By Simon Miraudo
February 20, 2014
Alexander Payne is back in prime, prickly form with Nebraska, a marked improvement over his soggy, false-feeling melodrama The Descendants. It gives screen legend Bruce Dern a more-than-welcome opportunity to shine as he nears the end of his storied career, and an even more welcome leading man part to Saturday Night Live graduate Will Forte, whose heretofore unknown, non-screaming-related talents are unearthed.
Forte plays David Grant, a stereo salesman and recent dumpee whose dementia-addled dad, Woody (Dern), keeps wandering away from their home in Billings, Nebraska. His pa is convinced he’s a millionaire, having received a ‘Prize Winner’ piece of junk mail from a sweepstakes company in Lincoln. Though Woody’s uncouth wife, Kate (June Squibb), is having none of it, David is willing to play along and drive him across Nebraska to “collect” his prize. When misadventure strikes, the father-son duo has to make a stop in the ghost town of Hawthorne, where Woody grew up and where his family, friends, and enemies still reside. Woody humblebraggingly mentions the money, and the vultures (specifically some deadbeat second cousins and sex-offending nephews) begin to circle.
First-time feature screenwriter Bob Nelson paints a potent, sometimes-scathing portrait of America’s mid-west here. When his sparse script bursts into life, it’s often churlish and cutting. And yet, Nebraska is ultimately moving and humane, thanks primarily to Dern and Forte; the former entirely defanged by his ailments, and the latter a passive, despairing witness to the cruelty his father’s been subjected to all his life, by his family and especially by old business partner Ed Pegram (Stacy Keach). Ed informs David that he wants the newly-flush Grant family to pay his long-standing debts (this despite the fact he once “borrowed” Woody’s pricey air compressor and never thought to return it). Meanwhile, the oblivious Woody soaks in the adoration from the other townspeople, relishing the opportunity to share a drink with his son. “Be somebody,” he tells David, encouraging him to buy a beer for once, unwilling or unable to acknowledge it was his own alcoholism that turned his son away from booze, and also explaining so much about his personality, his regrets, and how much this non-existent million-dollars really means.

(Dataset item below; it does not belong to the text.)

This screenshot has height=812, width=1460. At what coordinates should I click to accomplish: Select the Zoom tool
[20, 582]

Payne was so great for so long and then suddenly stunk up the joint by scripting the abysmal I Now Pronounce You Chuck and Larry and helming the sub-Cameron Crowe dramedy The Descendants. Where the platitudes in The Descendants fell flat, Nebraska is able to impart what at least seems like wisdom through its sparse, evocative storytelling. Or maybe it’s just the gorgeous cinematography that helps it seem so poetic. (Phedon Papamichael’s black-and-white photography is spooky-good.) Nebraska has plenty of pathos, but Payne’s old bite is back too; precisely what made early efforts Election and Sideways stand out. His talent as an expert face-finder (or, at least his casting director’s) have not diminished either. Industry veteran Squibb, rescued from anonymity, and practically the entire town of Hawthorne have seemingly been hand-picked based on how their weathered mugs look in pristine B&W.

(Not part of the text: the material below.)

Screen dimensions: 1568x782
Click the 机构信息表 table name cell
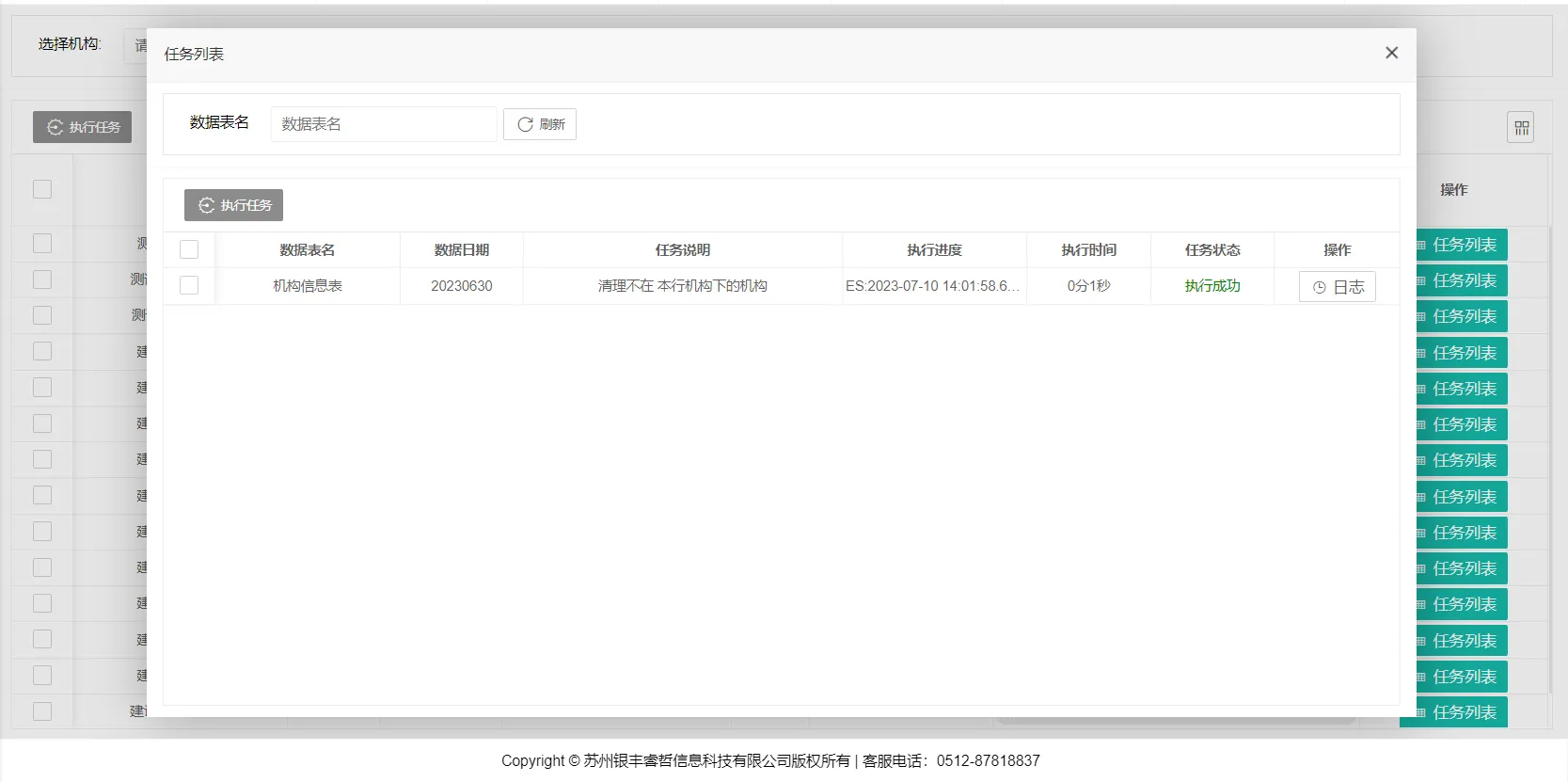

Nebraska has a lot of funny moments and a warm, understated ending and a few scenes with Bob Odenkirk as Woody’s other, more successful son: all essential ingredients in ensuring our entertainment quota is filled. What makes it linger is the unsaid stuff from Nelson’s script (which has no time for ten-dollar words). Nebraska is about what’s truly valuable, what’s worthwhile, and what’s more precious than even all the riches: respect, begrudging respect, love, begrudging love, incorruptibility, and an old air compressor that you worked hard to pay for dammit.
Nebraska is now showing in Australian cinemas.